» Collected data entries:

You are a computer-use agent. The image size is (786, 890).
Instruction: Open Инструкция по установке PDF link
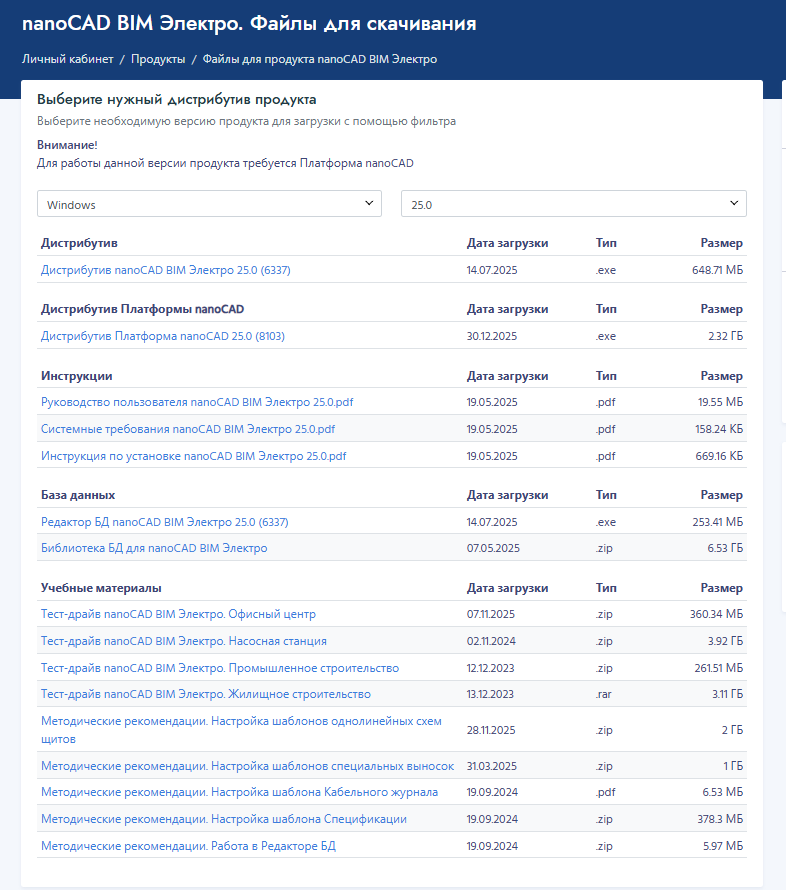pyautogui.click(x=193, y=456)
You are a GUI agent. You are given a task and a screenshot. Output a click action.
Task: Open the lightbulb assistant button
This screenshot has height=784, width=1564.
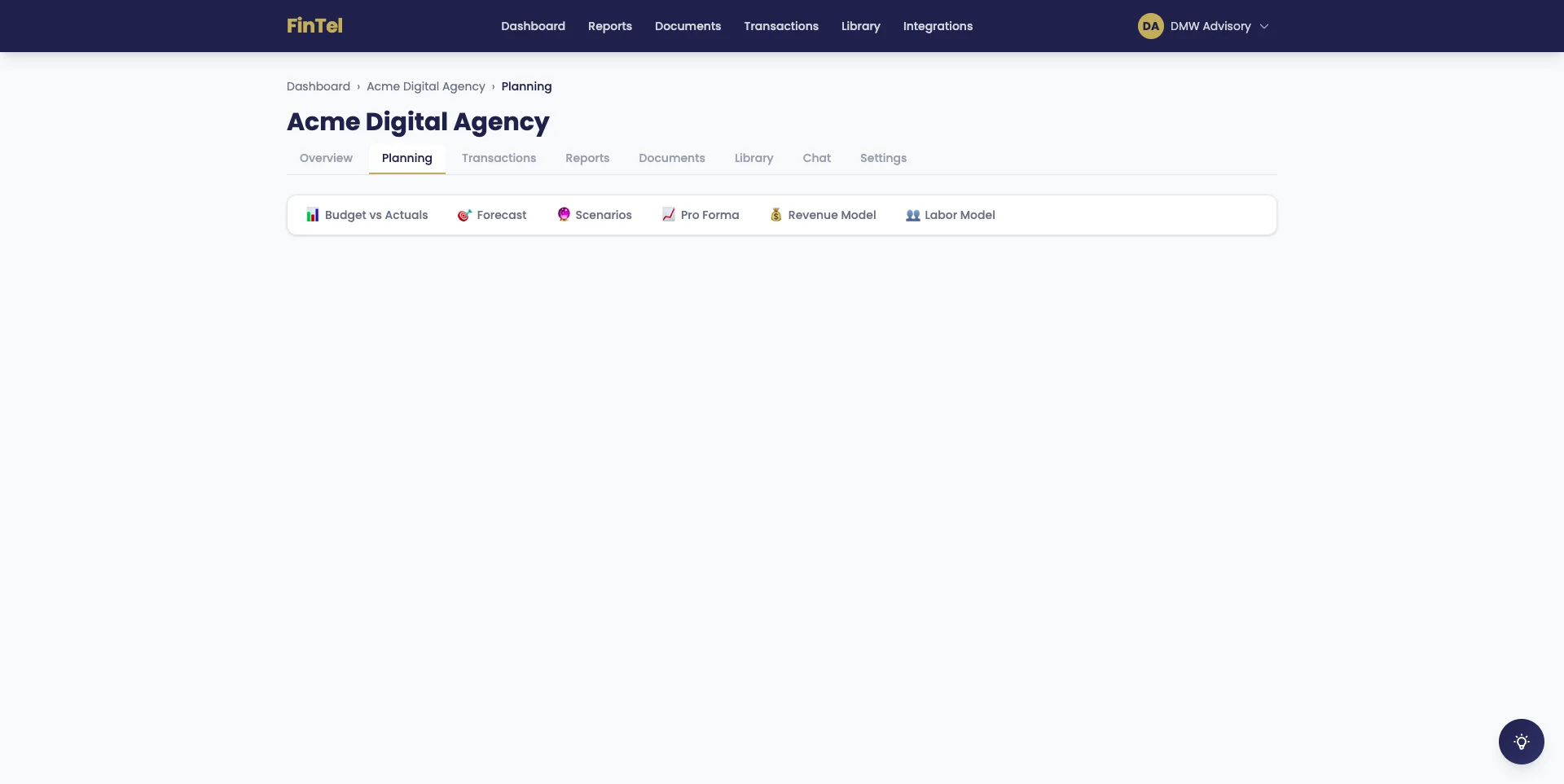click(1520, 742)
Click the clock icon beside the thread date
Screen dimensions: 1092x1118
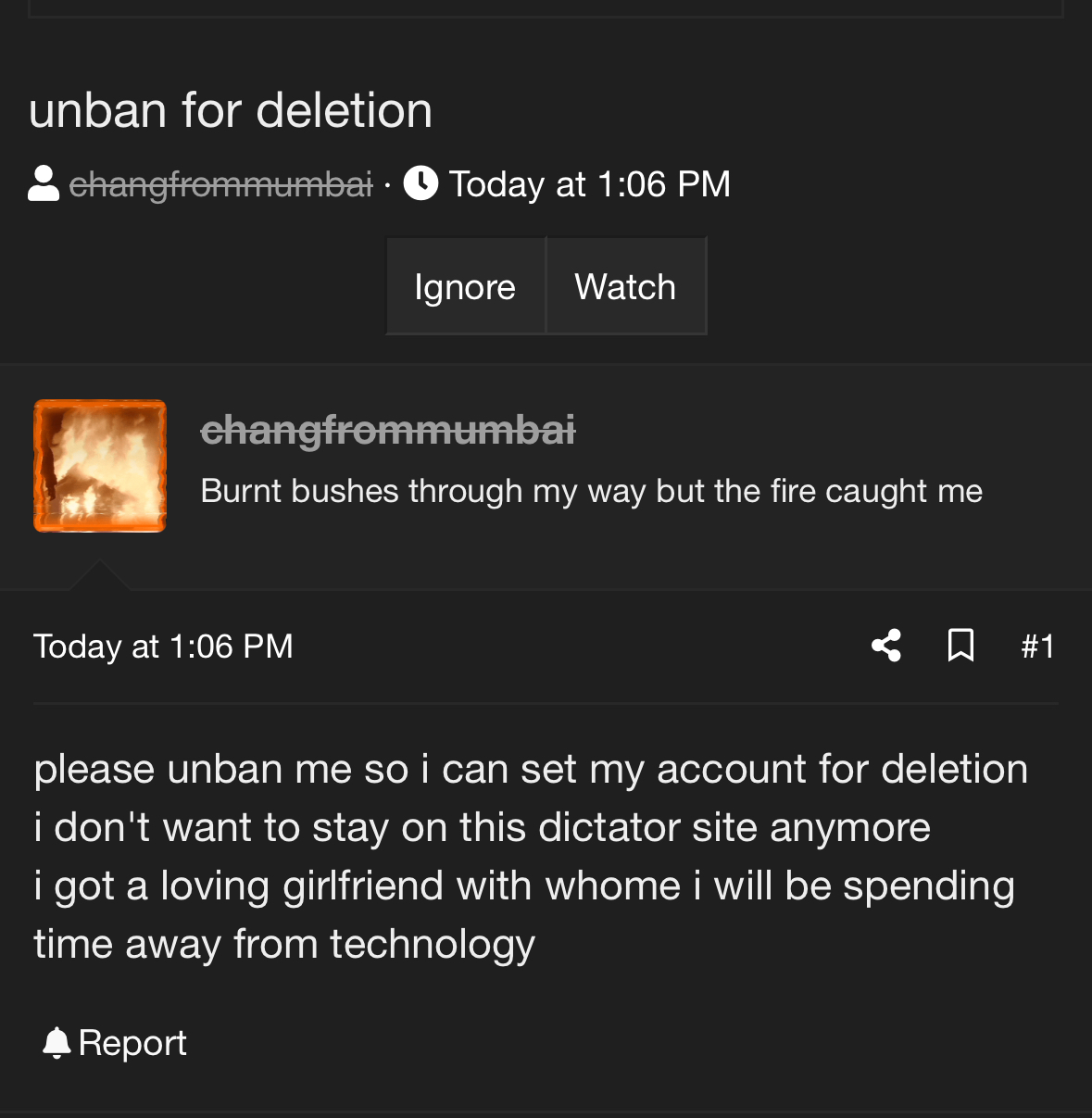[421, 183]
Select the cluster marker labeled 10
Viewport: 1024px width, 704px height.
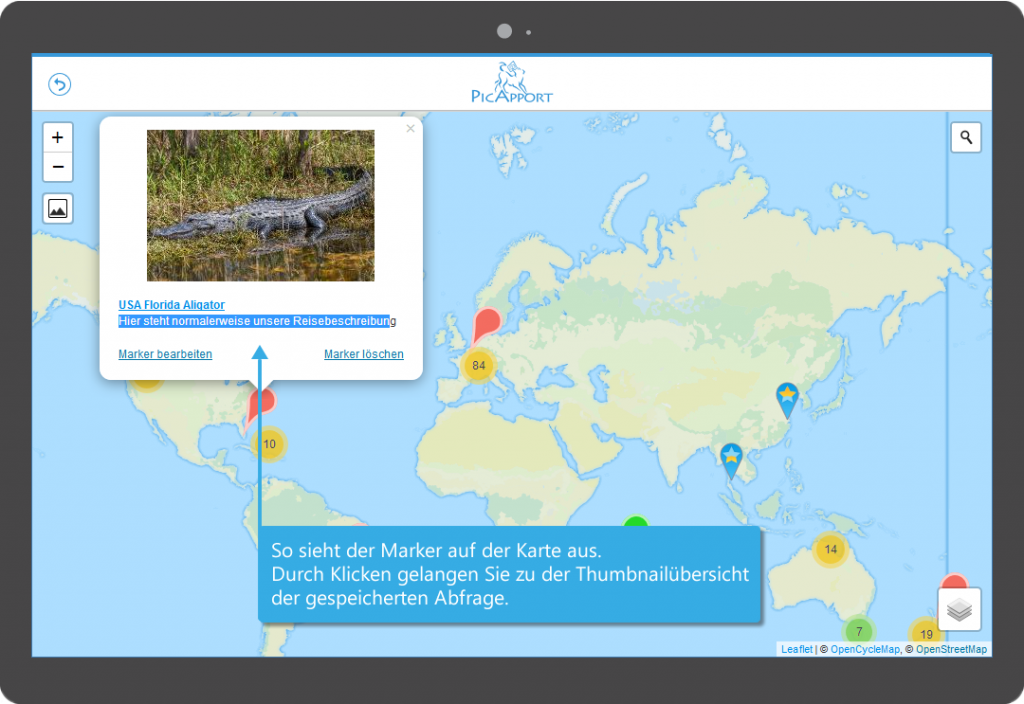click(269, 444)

» The problem: Repeat every line of the records above verbatim, omitting the pictures.

» Written solution:
You are a computer-use agent. The image size is (786, 890).
Instruction: Open Инструкция по установке PDF link
pyautogui.click(x=193, y=456)
You are a GUI agent. You are given a task and a screenshot. Output a click action.
Task: Open the lightbulb assistant button
This screenshot has height=784, width=1564.
click(1520, 742)
Click the clock icon beside the thread date
Screen dimensions: 1092x1118
[421, 183]
Select the cluster marker labeled 10
Viewport: 1024px width, 704px height.
click(269, 444)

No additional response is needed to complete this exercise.